A acusação: Blasfêmia
A Galiléia da época de Jesus vivia um período de
extrema pobreza.
“A região, ao norte da Judéia, sempre havia sido pobre.
Mas não miserável, como durante a dominação romana”,
escreveu John Dominic Crossan, professor da DePaul University,
de Chicago, Estados Unidos e autor de O Jesus Histórico, a Vida
de um Camponês no Mediterrâneo. Segundo ele, os camponeses
tinham de pagar impostos ao Império Romano, que havia tomado
Jerusalém em 63 a.C., aos sacerdotes do Templo em Jerusalém,
e ao rei Herodes Antipas.
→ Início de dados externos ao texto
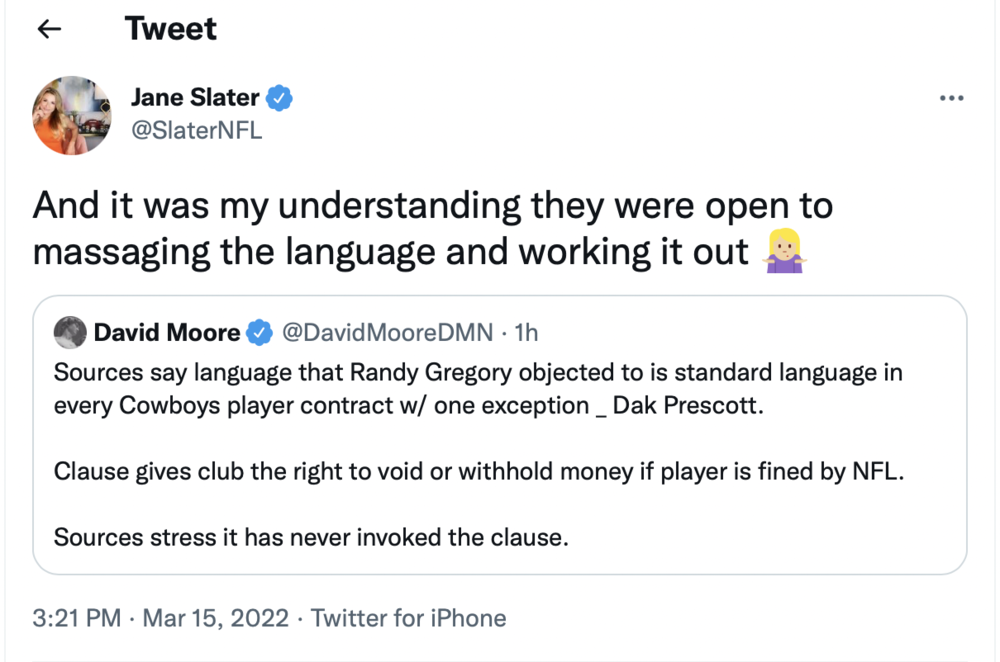Viewport: 1000px width, 662px height.
Task: Click the quoted tweet's 1h timestamp
Action: tap(525, 332)
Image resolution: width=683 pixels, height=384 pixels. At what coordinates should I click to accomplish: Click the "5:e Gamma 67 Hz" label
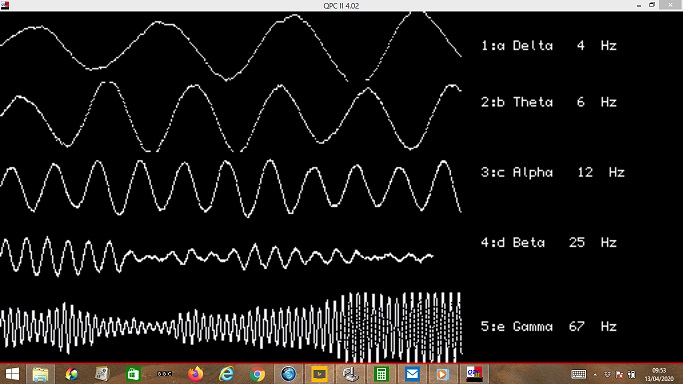[x=549, y=326]
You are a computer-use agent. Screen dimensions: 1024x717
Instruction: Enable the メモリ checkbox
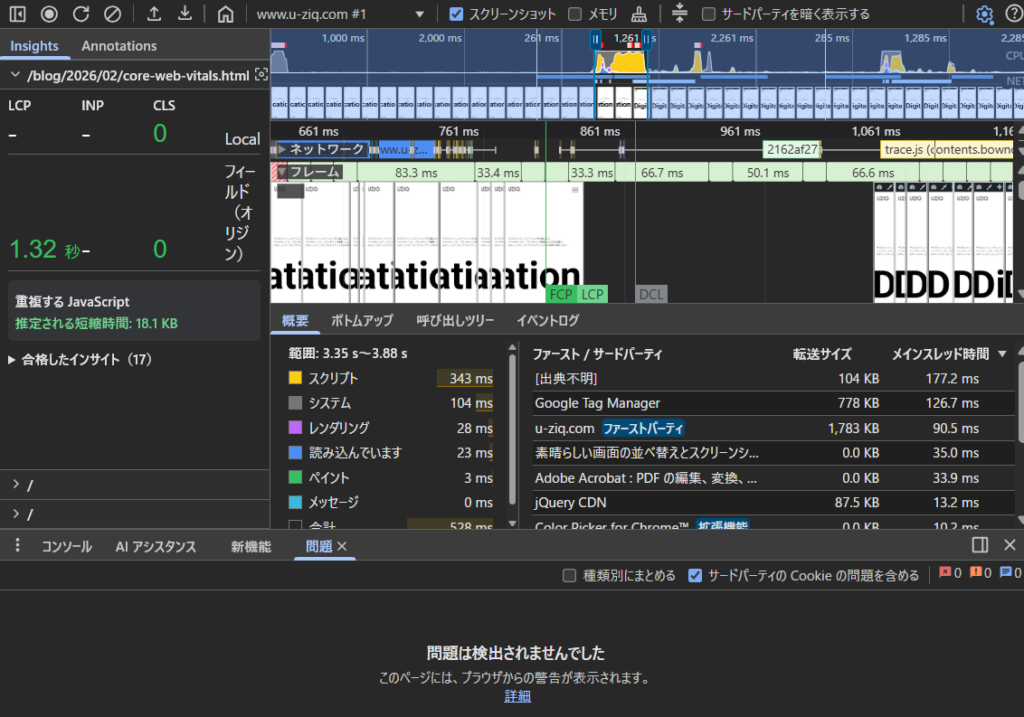click(575, 14)
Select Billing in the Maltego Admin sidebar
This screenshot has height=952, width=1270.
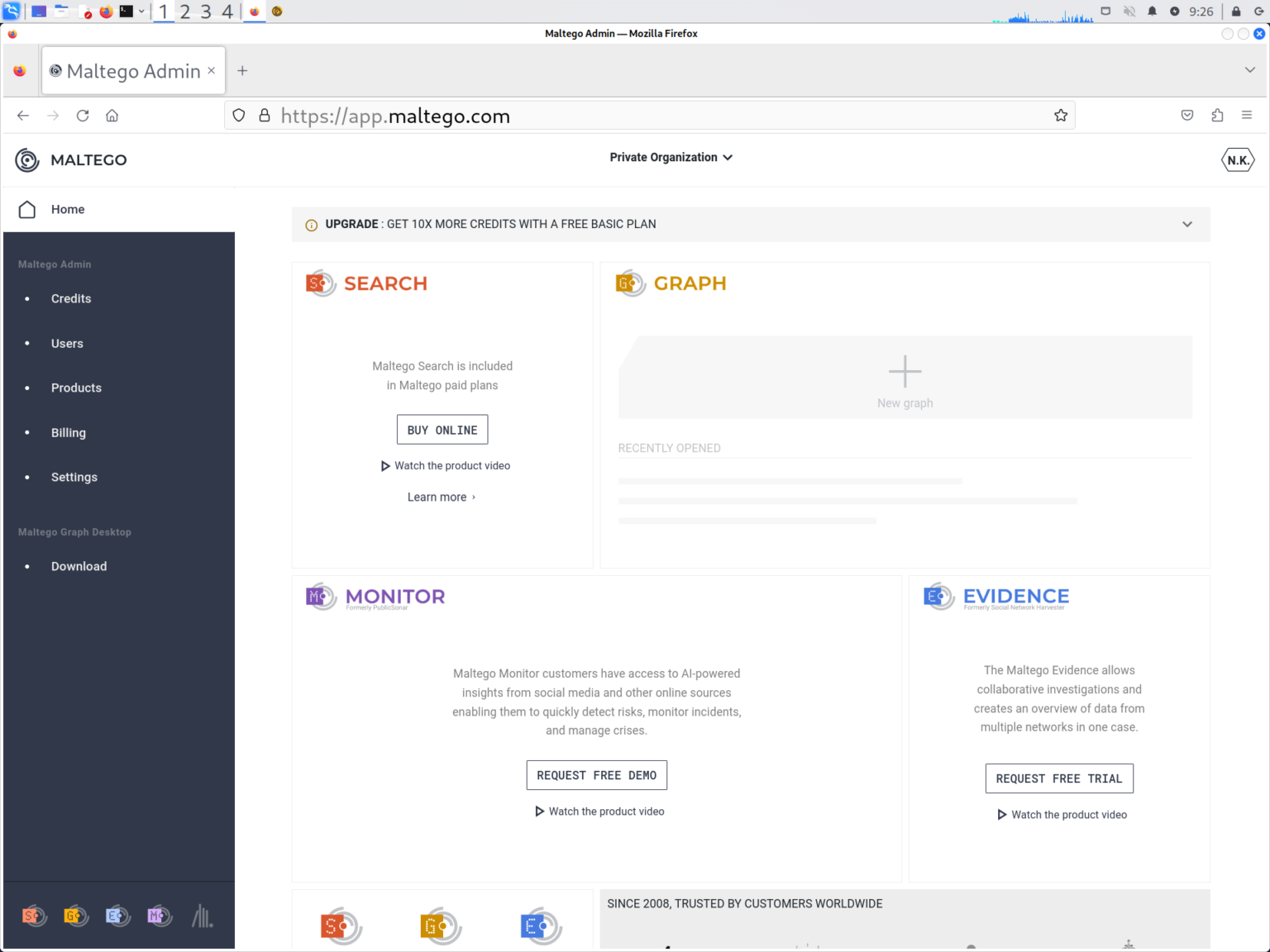(68, 432)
Isso deveria consumir pelo menos dois
terços de toda a produção, segundo os cálculos de Crossan.
Como resultado de tripla tributação, a população empobrecia e
perdia a esperança em tempos melhores.
Também havia uma crescente desconfiança em relação aos
sacerdotes do templo. “Em várias passagens dos evangelhos,
Jesus critica duramente os sacerdotes por desprezarem os pobres
e darem importância excessiva ao ouro”, diz o teólogo Fernando
Altemeyer, da Pontifícia Universidade Católica de São Paulo.
Esse descontentamento geral explodiria na guerra dos judeus
contra Roma, que durou do ano 66 ao 70. Uma das primeiras
ações dos rebeldes foi invadir o templo e rasgar todas as listas
de devedores, os maus pagadores de impostos, que ficavam
guardadas no local. Roma acabaria vencendo, e o templo foi
destruído. “Mas o fato mostra que a revolta contra a cobrança
de impostos e a política da elite sacerdotal era imensa”,
diz André Chevitarese.
Era o cenário propício para que líderes como Jesus fossem ouvidos.
A visão mais aceita hoje em dia é que Jesus, que vinha da parte
mais afastada do Império Romano, era mais um entre tantos
pregadores. Essa interpretação é sustentada por estudiosos
como o padre católico John P. Meier, autor de Um Judeu Marginal,
Repensando o Jesus Histórico, e professor da Universidade
Católica da América, em Washington, Estados Unidos.
“É um fato que na época de Jesus devia haver pelo menos outras
cinco ou seis pessoas que se diziam o Messias”, afirma Antônio
Manzatto.
O poder local, formado por uma aliança entre a elite judaica e
os romanos, via esse movimento de líderes messiânicos com
desconfiança. “O discurso era revolucionário, o que poderia
abalar as estruturas do poder”, diz André. O de Jesus era
seguramente bombástico. Ele pregava a igualdade, o respeito
aos pobres, o amor.
Mas se Jesus era apenas um dentre tantos pregadores
messiânicos, tudo mudou quando ele chegou a Jerusalém,
pouco antes da Páscoa judaica, por volta do ano 30. Naquela
época, Jerusalém triplicava de tamanho. Apesar de não ser a
capital romana do território ocupado (os romanos preferiam
governar de Haifa, de frente para o mar Mediterrãneo), lá ficava
o Sinédrio, instituição judaica que funcionava como tribunal e
poder legislativo, além do palácio de Pôncio Pilatos, a casa de
Herodes Antipas, o rei e, é claro, o Templo Sagrado.
Segundo os evangelhos, Jesus já era conhecido na Galiléia por
suas pregações, seus milagres e pela cura de enfermos quando
chegou a Jerusalém. De acordo com as leis e tradições judaicas,
isso bastava para ser considerado um blasfemo. A cura, na época,
era um monopólio divino. No entanto, sua chegada a Jerusalém foi
ainda mais recheada de provocações à ordem. Ao entrar na cidade
a uma semana da Páscoa, sentado em um jumento, ele comparou-se
ao Messias, invocando deliberadamente a profecia do livro de
Zacarias sobre a sua chegada (“Aí vem o teu rei, justo e salvador,
montado num burrinho”). A ofensa final, no entanto, foi invadir o
templo e expulsar fariseus e saduceus. Se isso tiver ocorrido como
dizem os evangelhos, ele acabava de comprar uma briga e tanto.